La sua collezione permanente si compone di oltre 140 opere firmate da 110 artisti che offrono al visitatore un frammento significativo della storia artistica e culturale del territorio, dalla seconda metà del secolo scorso a oggi.
A partire da settembre 2014, la Fondazione l’Arsenale offre a visitatori, studiosi e appassionati d’arte la possibilità di consultare i volumi che fanno parte del proprio archivio: una raccolta di circa tremila pubblicazioni che includono cataloghi e libri d’arte donati negli anni da privati e dagli stessi autori.


La Fondazione, che non ha scopo di lucro, persegue, secondo gli indirizzi e le linee di politica culturale e turistica assunte dall’Ente Fondatore, le finalità di conservazione, manutenzione e valorizzazione di beni storici e culturali ricevuti o acquisiti a qualsiasi titolo, nonche´ della gestione e valorizzazione di organismi e attività turistiche e culturali nel rispetto dell’origine culturale dei luoghi. Nell’ambito delle sue finalità la Fondazione persegue, anche in collaborazione con terzi: la migliore fruizione da parte del pubblico dei beni culturali e delle attività turistiche;
l’organizzazione di mostre, nonche´ di studi, ricerche, iniziative scientifiche, attività produttive didattiche o divulgative, anche in collaborazione con il sistema scolastico e universitario e con istituzioni culturali e di ricerca italiane e straniere; l’organizzazione di eventi e attività culturali, anche connessi a beni museali di interesse locale, regionale e nazionale e l’organizzazione di itinerari culturali, individuati mediante la connessione fra beni culturali e ambientali diversi, anche in collaborazione con gli enti e organi competenti per il turismo.


Fabio Lombardi
Fabio Lombardi nasce a Gavardo nel 1993, attualmente vive e lavora tra la provincia di Brescia e di Trento. Si diploma in Pittura presso l’Accademia SantaGiulia di Brescia. Anatomia, filosofia e antropologia sono la matrice della sua ricerca artistica, che, attraverso l’utilizzo di diversi media, celebra la decadenza, come processo di sublimazione della forma e della materia, e il suo legame con la sessualità.

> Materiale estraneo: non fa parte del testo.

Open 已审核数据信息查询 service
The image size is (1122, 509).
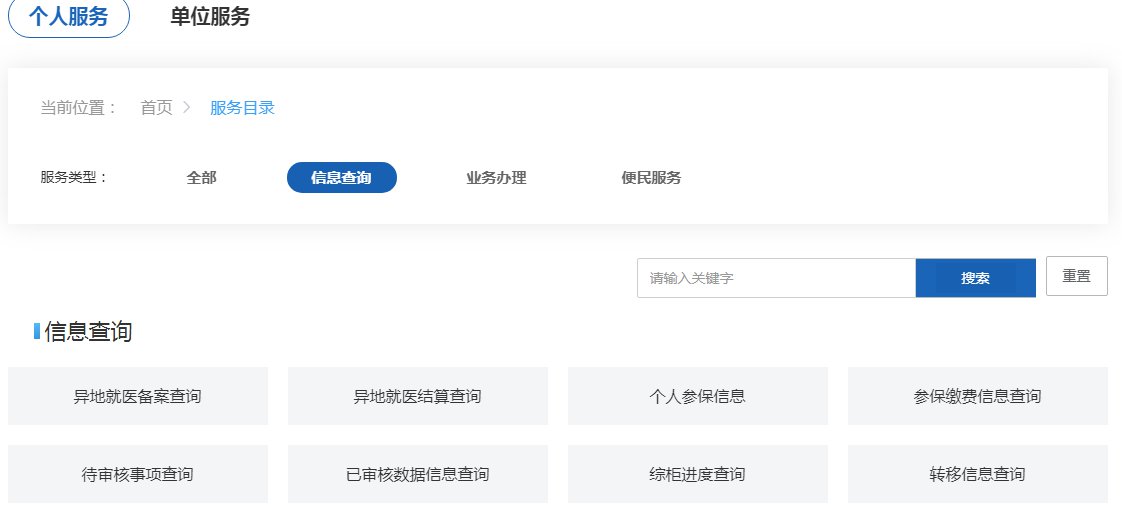point(418,474)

Così pittura, disegno, arte video e digitale, scultura e installazione diventano campo fertile per la germinazione di forme liminali che trascendono il definito, per fluttuare nella realtà dell’incorporeo.


Il legame con la Francia, dovuto alle origini della nonna paterna, lo introduce allo studio della filosofia francese del ‘900, approfondendo tematiche come Erotismo, Estetica ed Esistenzialismo, fondamentali per il suo percorso di crescita, e la struttura della sua visione. Tra le mostre recenti si segnalano: nel 2021 Ligabue: la figura ritrovata, a cura di Matteo Galbiati e Nadia Stefanel, Fondazione Antonio Ligabue, Palazzo Bentivoglio (Gualtieri, RE). Inferno: oltre l’abisso, a cura di Matteo Vanzan, Palazzina Storica (Peschiera del Garda) ed Ex Cinema Cristallo (Grado). Ivy, a cura di Matteo Galbiati e Felice Terrabuio, MiMuMo (Monza). Nel 2019 (In)stanze d’incontro, a cura di Alice Vangelisti, Villa Damioli (Pisogne, Bs).